The line containing "The height and" marks the end: copy exactly every line from the start of the records below up to and including it, leaving out pictures.

(EXERCISE INPUT)

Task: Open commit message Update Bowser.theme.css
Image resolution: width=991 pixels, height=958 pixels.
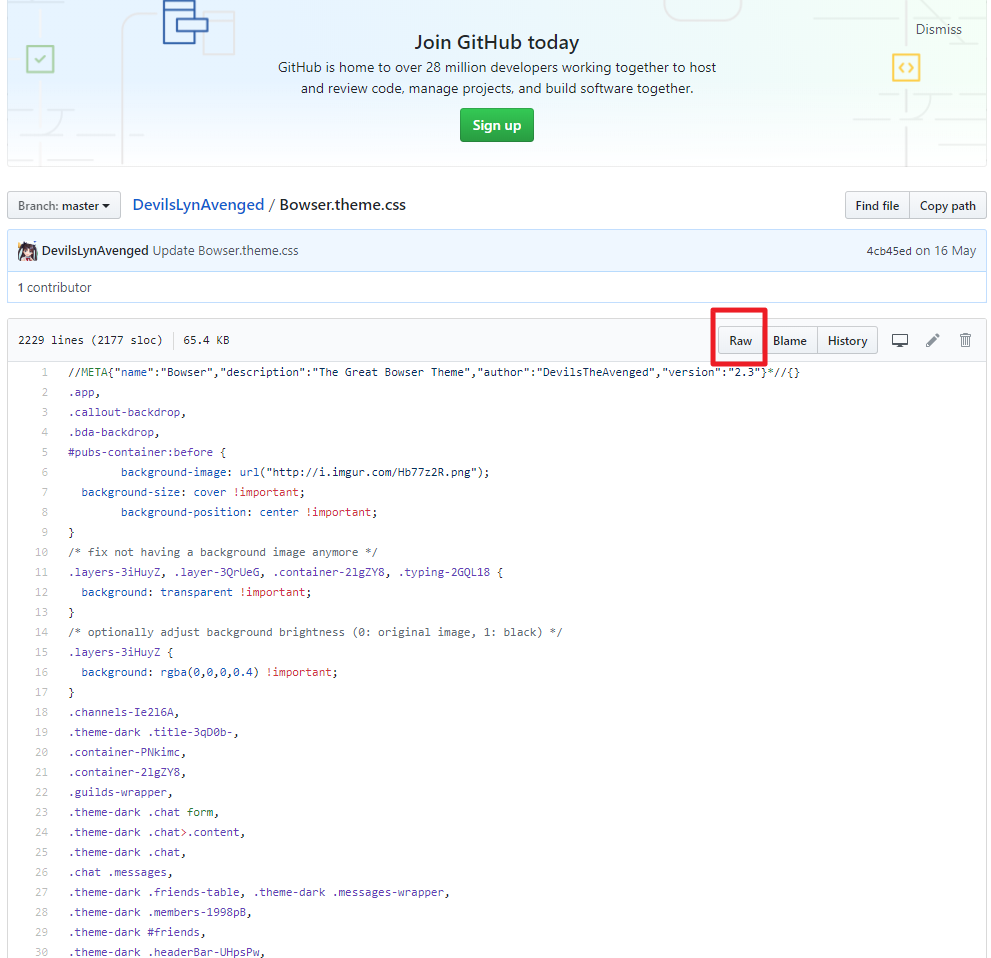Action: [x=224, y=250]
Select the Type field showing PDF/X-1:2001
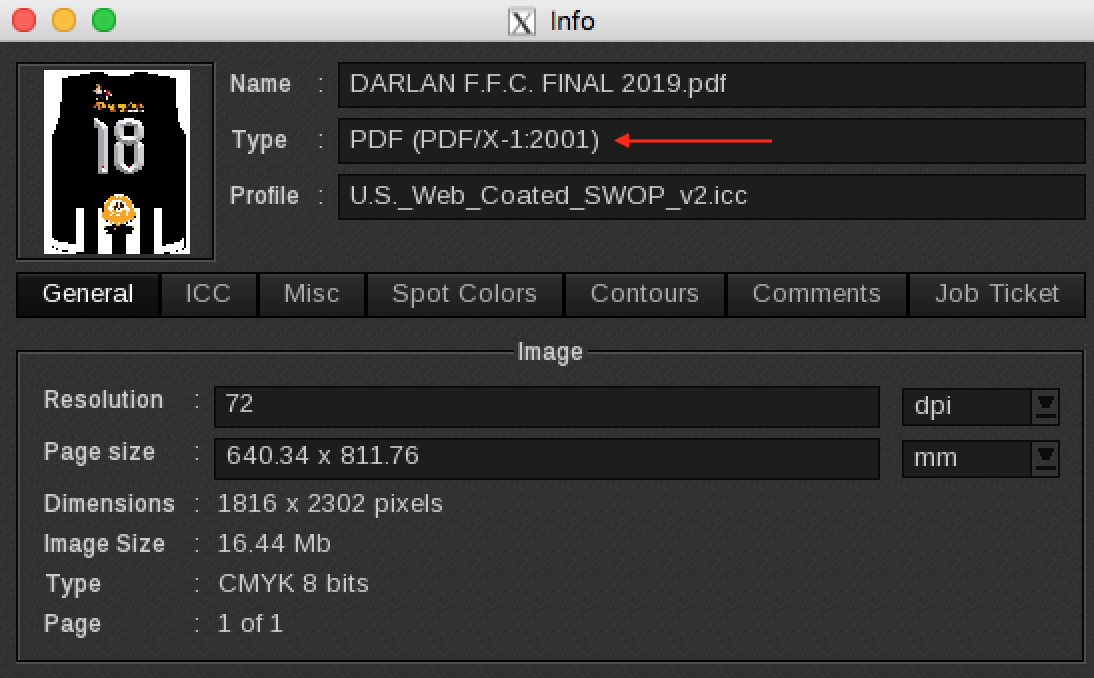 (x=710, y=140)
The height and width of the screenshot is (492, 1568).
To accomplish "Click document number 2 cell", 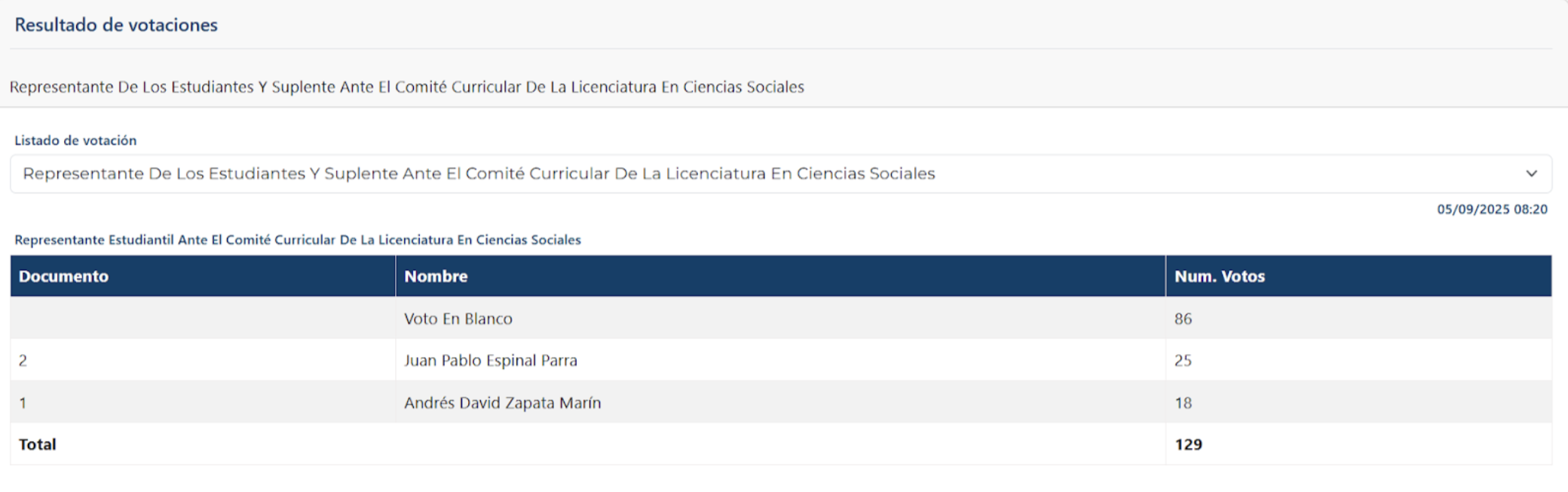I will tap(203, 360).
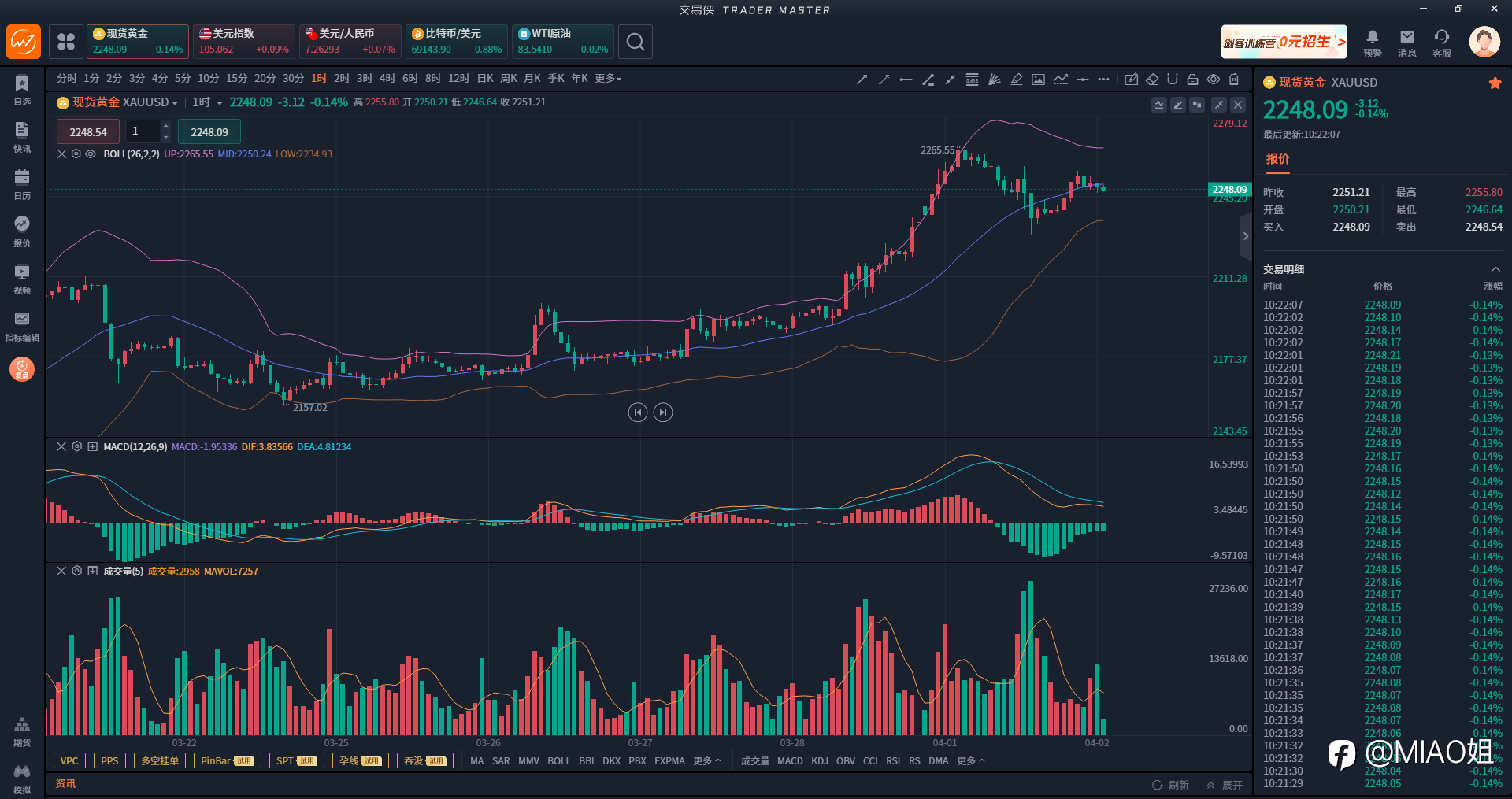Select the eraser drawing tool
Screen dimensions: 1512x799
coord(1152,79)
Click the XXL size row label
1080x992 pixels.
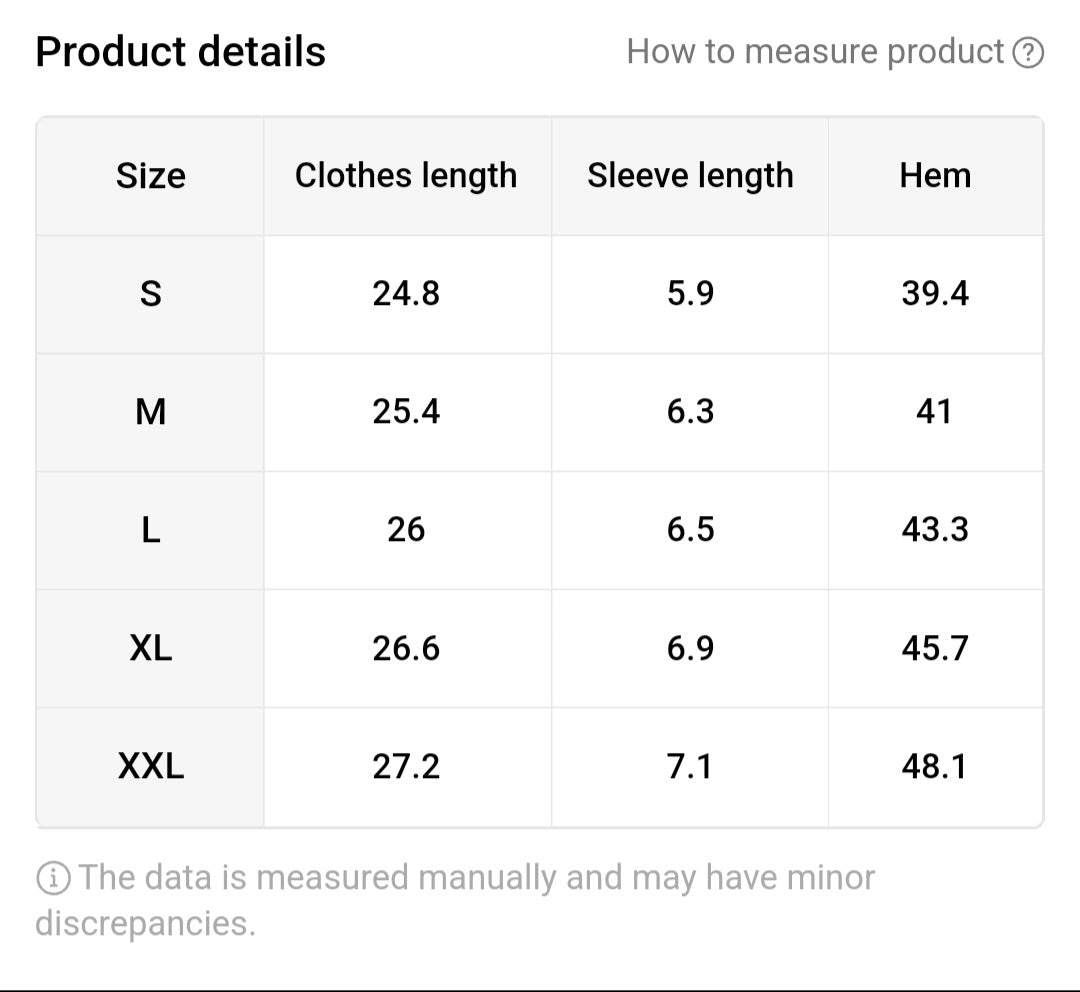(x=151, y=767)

(End EXERCISE INPUT)

EXERCISE RESULT ::
Task: Open commit message Update Bowser.theme.css
Image resolution: width=991 pixels, height=958 pixels.
Action: [x=224, y=250]
Select the Type field showing PDF/X-1:2001
 (x=710, y=140)
The height and width of the screenshot is (492, 1568).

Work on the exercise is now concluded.